___ Available data
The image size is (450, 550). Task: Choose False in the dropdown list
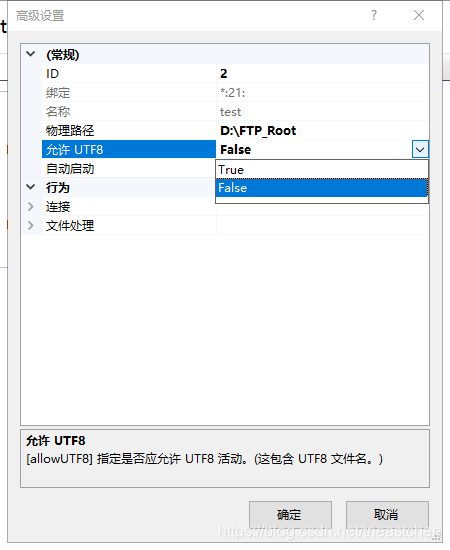322,188
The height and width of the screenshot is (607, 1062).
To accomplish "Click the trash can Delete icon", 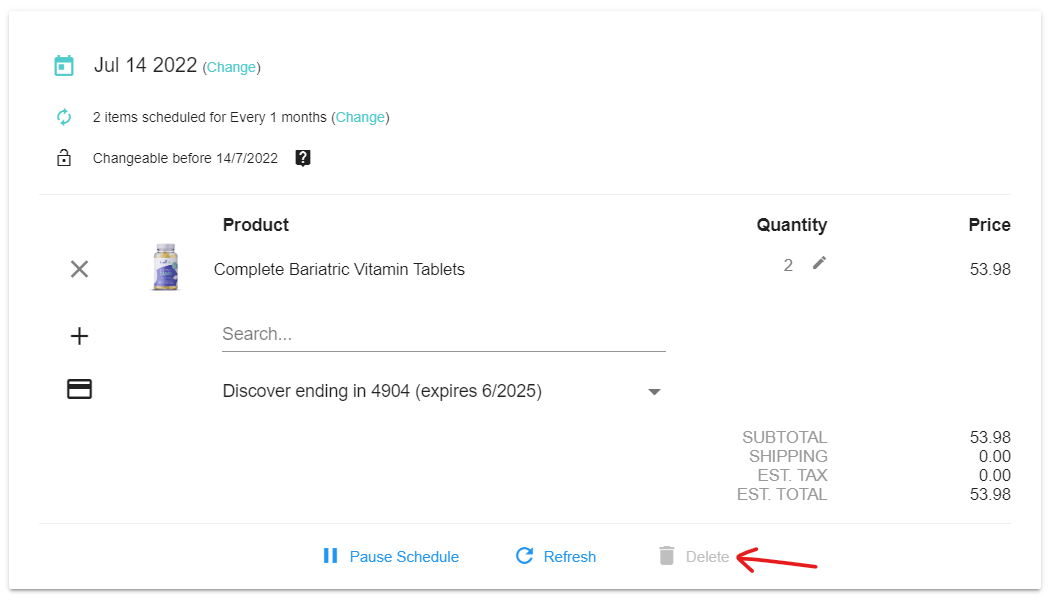I will 667,556.
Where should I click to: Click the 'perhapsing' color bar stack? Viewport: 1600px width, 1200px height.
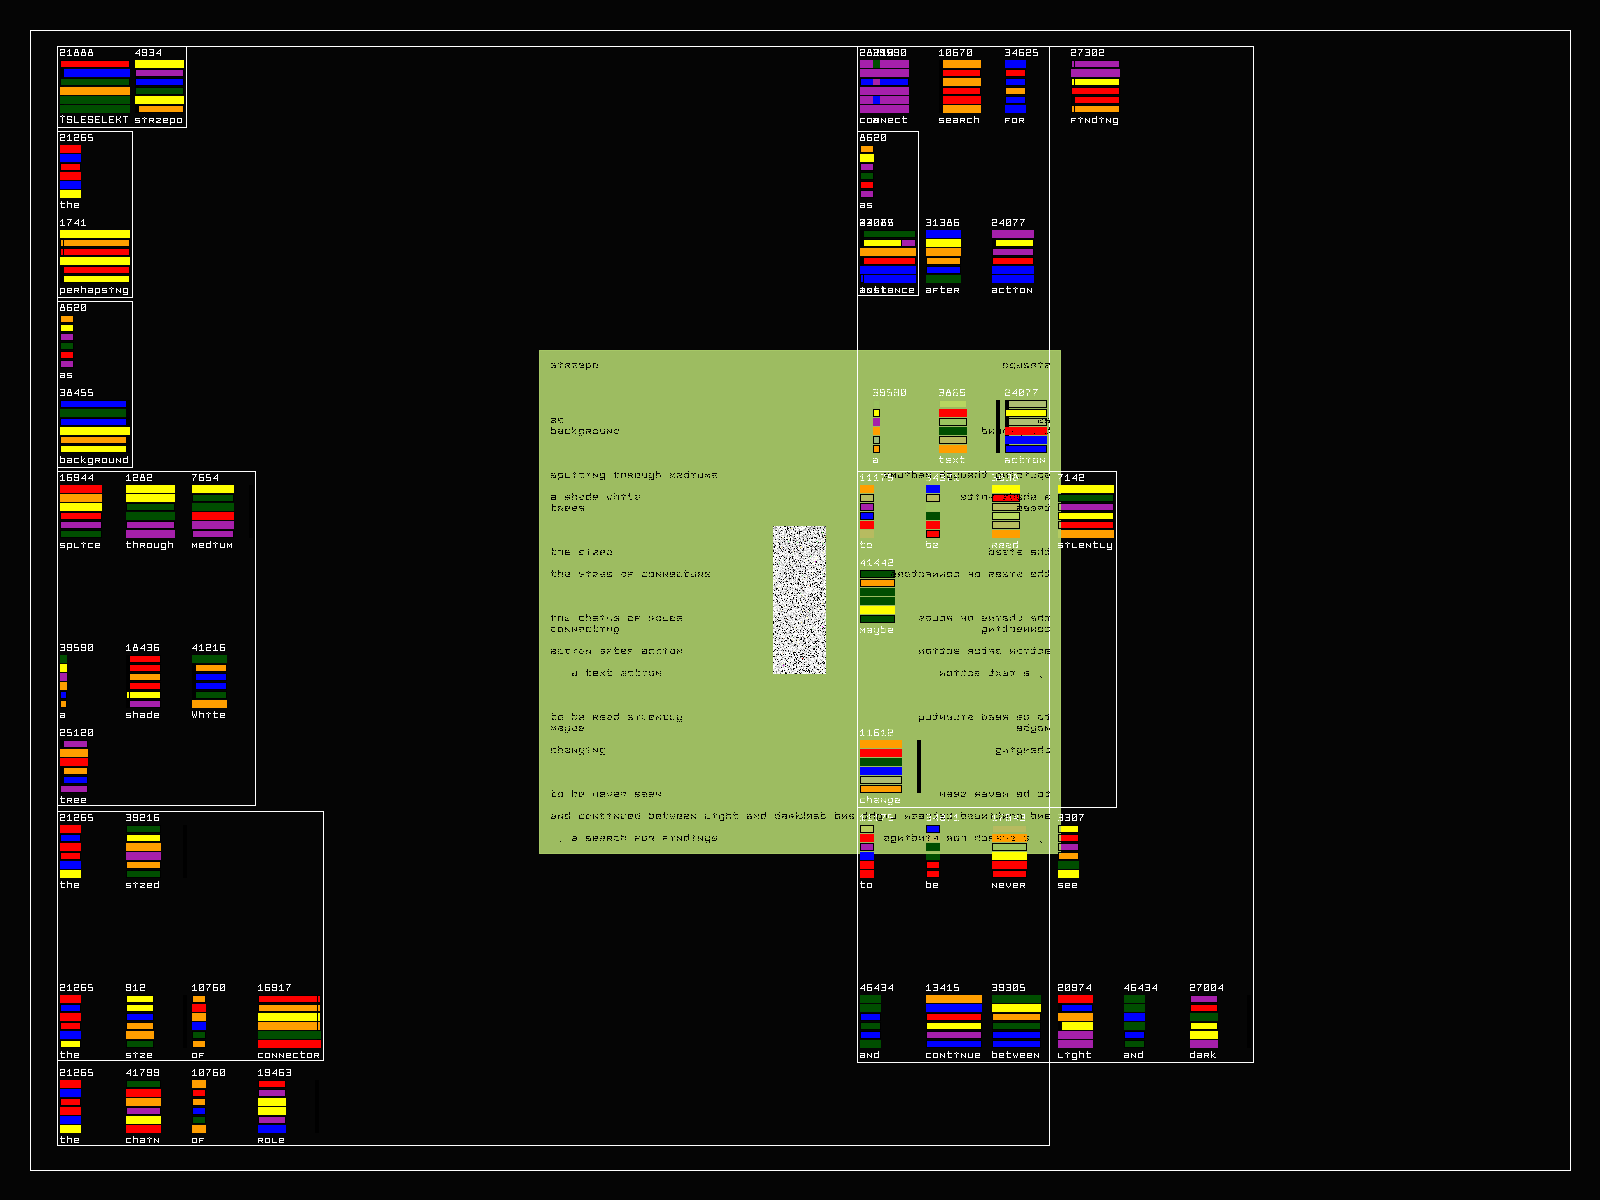pyautogui.click(x=95, y=256)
______
> What the task requires: Leave out the pictures and return, exactly as written, only the lines from the line with "Where should I" through the end of the records above.

> Final answer:
Where should I click to: Click the 'perhapsing' color bar stack? Viewport: 1600px width, 1200px height.
pyautogui.click(x=95, y=256)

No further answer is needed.